Concepedia

TLDR

Th17 cells are implicated in many autoimmune diseases, yet their pathogenic role in type 1 diabetes remains uncertain. The study examined whether islet‑antigen–specific mouse Th17 cells could induce diabetes when adoptively transferred into NOD/SCID mice. Transfer of highly purified Th17 cells from BDC2.5 transgenic mice induced diabetes in NOD/SCID recipients at rates comparable to Th1 cells, but the Th17 cells rapidly converted to IFN‑γ–secreting Th1‑like cells, and neutralizing IL‑17 did not prevent disease while neutralizing IFN‑γ blocked Th1‑cell–induced diabetes, underscoring Th1 cells’ central role and Th17 plasticity.

Abstract

Th17 cells are involved in the pathogenesis of many autoimmune diseases, but it is not clear whether they play a pathogenic role in type 1 diabetes. Here we investigated whether mouse Th17 cells with specificity for an islet antigen can induce diabetes upon transfer into NOD/SCID recipient mice. Induction of diabetes in NOD/SCID mice via adoptive transfer of Th1 cells from BDC2.5 transgenic mice was prevented by treatment of the recipient mice with a neutralizing IFN-γ-specific antibody. This result suggested a major role of Th1 cells in the induction of disease in this model of type 1 diabetes. Nevertheless, transfer of highly purified Th17 cells from BDC2.5 transgenic mice caused diabetes in NOD/SCID recipients with similar rates of onset as in transfer of Th1 cells. However, treatment with neutralizing IL-17-specific antibodies did not prevent disease.

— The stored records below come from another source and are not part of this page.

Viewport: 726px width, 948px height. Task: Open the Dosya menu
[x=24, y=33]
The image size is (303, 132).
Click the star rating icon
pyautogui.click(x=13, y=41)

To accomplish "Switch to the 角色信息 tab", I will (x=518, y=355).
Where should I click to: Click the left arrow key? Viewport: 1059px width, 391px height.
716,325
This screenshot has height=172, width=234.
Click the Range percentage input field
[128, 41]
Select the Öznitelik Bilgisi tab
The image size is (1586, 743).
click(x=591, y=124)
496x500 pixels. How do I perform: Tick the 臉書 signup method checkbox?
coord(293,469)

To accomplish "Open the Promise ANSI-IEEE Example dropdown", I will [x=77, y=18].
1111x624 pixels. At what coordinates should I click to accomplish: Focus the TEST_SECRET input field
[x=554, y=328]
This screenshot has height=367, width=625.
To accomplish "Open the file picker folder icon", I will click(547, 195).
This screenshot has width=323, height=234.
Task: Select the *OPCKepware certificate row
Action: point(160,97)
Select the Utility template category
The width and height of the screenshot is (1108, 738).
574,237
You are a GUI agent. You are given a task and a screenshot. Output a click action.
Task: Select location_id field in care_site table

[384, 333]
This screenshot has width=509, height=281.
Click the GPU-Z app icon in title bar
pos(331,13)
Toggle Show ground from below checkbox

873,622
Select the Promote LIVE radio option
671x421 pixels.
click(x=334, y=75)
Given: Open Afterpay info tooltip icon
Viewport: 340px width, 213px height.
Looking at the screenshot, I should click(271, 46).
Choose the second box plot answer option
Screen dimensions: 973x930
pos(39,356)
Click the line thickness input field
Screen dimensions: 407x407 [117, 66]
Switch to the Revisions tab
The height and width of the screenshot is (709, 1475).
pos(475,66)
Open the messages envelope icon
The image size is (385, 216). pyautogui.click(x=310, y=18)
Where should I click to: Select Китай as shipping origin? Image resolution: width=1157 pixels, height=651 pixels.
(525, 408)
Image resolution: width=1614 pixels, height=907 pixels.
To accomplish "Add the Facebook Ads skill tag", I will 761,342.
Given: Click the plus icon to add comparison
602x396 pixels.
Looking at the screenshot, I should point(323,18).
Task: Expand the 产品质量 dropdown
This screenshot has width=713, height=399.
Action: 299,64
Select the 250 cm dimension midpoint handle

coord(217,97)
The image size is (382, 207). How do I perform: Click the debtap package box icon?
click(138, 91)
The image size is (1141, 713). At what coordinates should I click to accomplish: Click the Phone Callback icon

Instead, the transferred Th17 cells, completely devoid of IFN-γ at the time of transfer, rapidly converted to secrete IFN-γ in the NOD/SCID recipients. Purified Th17 cells also upregulated Tbet and secreted IFN-γ upon exposure to IL-12 in vitro and in vivo in NOD/SCID recipients. These results indicate substantial plasticity of Th17 commitment toward a Th1-like profile.